I took it apart. I tapped the lens out by putting a piece of wood over the lens and then tapping it out with a hammer. To disassemble the tail cap, take a screw with a flat end about the size of the rubber boot and tap it out from the end the boot is at and it should come out of the side where the spring is. To remove the pill/zoom tube just stick a pair of needle nose pliers or something like that in the two grooves and unscrew. Make sure to separate the pill from the zoom tube. Make sure to remove the o-ring on the tail cap and possibly the zoom tube that the lens/bezel screws onto if it has one. Then take all the parts and clean them with soap and warm/hot water. I left the clip on it, but the clip appeared to be painted as it did not change color like the rest of the light did.

I put it in the oven while it was still heating up. It was at about 350 when I started, but had it set to 500. I have an old gas oven. I put it on the middle rack of the oven on a pizza pan. After about 10-15 mins the front bezel and zoom tube had turned a dark brown/copper so I suggest checking on it after about 5 minutes if this is the color you are after. I took the bezel and zoom tube out and left the tail cap and body in for another 20-40 minutes checking on them every 10 minutes. They got a little darker, but not much. They came out a lighter copper/orange color than the bezel and zoom tube did. After that I was done and let them cool. If you want it to be a more red color, then check on the parts and pull them while they are red as they change. I noticed the body was turning a red color after about 15-20 minutes in.

To get the lens back in, just tap it with a piece of wood over it like you did to remove it. To put the tail cap back together, just take a socket or something and tap the switch assembly with spring and all back into the tail cap from the end that screws into the back of the light towards the end you push to turn the light on. After that, you should be able to do the rest easily. Make sure to remember to re-install the o-rings.

That is fantastic. I’m thinking about doing that to my sk68 already, and it’s still in the mail!

I was wondering if anyone knew what would happen to a Fandyfire UV-S5 in an oven? I’m not too fond of the “desert yellow” but I love the copper color on that sk68.

Love that shiny red-bronze color! :heart_eyes: Sorry, I’m not good in coloring terminologies.

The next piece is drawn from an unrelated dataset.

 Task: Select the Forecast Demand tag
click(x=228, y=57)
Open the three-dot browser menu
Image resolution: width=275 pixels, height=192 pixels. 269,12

sk68s come out really nice imo

I also did a sk58 and it turned gold and ugly brassy very fast because it;s so thin

the sk 68 I left the ft bezel and tail black and it looked pretty cool

I baked the tailcap and tube for almost an hour, the head/bezel for about an hour and a half.

Wow! That’s M8 looks fantastic! That’s one of my favorite lights too by the way. Not sure if yours is modded but Vinh did a number on mine and it’s INSANE now. XML2 dedomed ~5amps, it has some serious throw. :wink:

Thanks for all the pics and discussions folks. All the lights look great!! Keep em coming!!

  • I have a couple Sk68’s on the way. I’ll probably do those too :slight_smile:

Now I feel to do some baking. 8)

edeekeos, yes I modded it myself for similar performance. I put 1/2” thick copper heat sink inside the pill and it’s re-flowed to the brass sleeve inside, Noctigon pcb with XM-L2 T6 @ 5000K. I really don’t like the tint on a de-domed, so it’s domed still. Seeing over 5A on a fresh Samsung 20R.

Used a Qlite with 8 stacked chips, and made a copper “washer” to fit the Qlite to the pill so it’s got heat sinking to the pill area of it’s own.

Throws around 600 yds, or I should say it puts visible light on a barn 610 yds from my test site.

One of my favorites for it’s heavy build and design. I’m probably going to have a new pill made out of solid copper, and put an MT-G2 in it. The reflector works quite well with an MT-G2 and by making a duplicate pill a little wider in diameter and about 6mm longer with thinner fins and a solid core I should be able to drive an MT-G2 in the 6-7A range for well over 3000 lumens. :slight_smile:

A vice, a strap of leather on the threaded end, and a cork from a bottle of wine stuck into a 12mm socket on the lens are the easier way and more gentle on the surface of the lens. Then again, could be just my opinion - I prefer controlled power at a slow rate over punches and brute force.